Whatever you choose, confirm in writing that any pre-authorized debit is cancelled at the point of buyout, and request written confirmation that any PPSA registration against the prior owner has been discharged.[7]

For signs the original seller or a contractor engaged in pressure tactics or misrepresentation that might be relevant to a non-disclosure claim, see HVAC scam red flags in Ontario.

Working with your real-estate lawyer

A competent Ontario real-estate lawyer will handle the following as standard work on a resale purchase:[5]

If your lawyer tells you title searches will catch NOSIs: that advice is out of date in 2026. Point them to the Homeowner Protection Act, 2024 changes and ask specifically about PPSA searches and the Agreement of Purchase and Sale rental schedule instead.[1]

The cost of adding a rental clause and a PPSA search to a standard purchase is minimal. The cost of missing a $12,000 rental contract is not. Ask for both explicitly.

FAQs

Do I have to take over the seller's HVAC rental contract when I buy the house?

Not automatically. The rental contract is between the seller and the finance company, but it is secured against the equipment installed in the home. Most rental agreements require either an assumption by the new owner or a buyout before closing. The cleanest path is to make rental disclosure and contract resolution a condition of your offer so the seller deals with it.

Are NOSIs still a problem for Ontario buyers in 2026?

Not the way they used to be. The Homeowner Protection Act, 2024 banned new NOSI registrations for consumer goods and retroactively expired all existing consumer-goods NOSIs as of June 6, 2024. NOSIs are no longer a practical cloud on title. The underlying rental contract, however, remains enforceable through the PPSA, credit reporting, and small claims court, so the obligation itself does not disappear.

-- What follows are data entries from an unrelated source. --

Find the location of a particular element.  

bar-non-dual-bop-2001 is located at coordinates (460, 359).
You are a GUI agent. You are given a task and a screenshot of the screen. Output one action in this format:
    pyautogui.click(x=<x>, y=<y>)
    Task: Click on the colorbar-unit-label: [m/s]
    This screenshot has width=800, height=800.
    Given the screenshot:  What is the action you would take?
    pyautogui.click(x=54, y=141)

Where does rental HVAC show up in the Agreement of Purchase and Sale?

Standard OREA forms have a schedule listing rental items that the buyer is required to assume. Read that schedule carefully. Anything listed as rented will follow the home unless the seller agrees in writing to buy it out before closing. If the schedule is blank but the MLS mentions a rental water heater, ask for clarification in writing before waiving conditions.

How much does it cost to buy out a rental furnace or AC?

For a newer 10 to 15 year rental contract with most of the term remaining, expect $4,000 to $12,000 for a furnace and $3,000 to $8,000 for central AC. Bundle contracts covering both can run $7,000 to $18,000 on the high end. Heat pump buyouts are typically higher because the equipment cost is higher. Ask for a written buyout quote from the rental company before you price your offer.

Can my real-estate lawyer force the seller to remove a rental?

Your lawyer cannot force removal, but they can build it into the deal. The most effective tool is a condition in the Agreement of Purchase and Sale requiring the seller to buy out specific rental contracts and deliver the home free of them on closing. Your lawyer can also hold back purchase funds in trust until the buyout is confirmed.

What if I close and then discover a rental contract?

Contact the rental company first to confirm the contract details, remaining term, and buyout amount. Review your Agreement of Purchase and Sale and any seller representations, then speak with your real-estate lawyer about recourse. In most cases your practical options are to assume the contract, negotiate a buyout, or pursue the seller for misrepresentation if the rental was not disclosed.

Does the 10-day cooling-off period help me as the buyer of the house?

No. The 10-day cooling-off period under the Consumer Protection Act, 2002 belongs to the original consumer who signed the rental contract, not to a subsequent home buyer. By the time you are buying the home, that window is long closed. Your protection is due diligence before closing, not cancellation after.

Should I be worried if the listing says 'rental water heater'?

Not worried, but informed. A rental water heater is the most common rental in Ontario homes and buyouts typically run $500 to $3,500 depending on contract age and provider. Ask for the provider name, account number, and monthly payment, and decide whether to assume, negotiate a buyout, or reduce your offer. Water heater rentals rarely kill a deal but they are worth pricing in.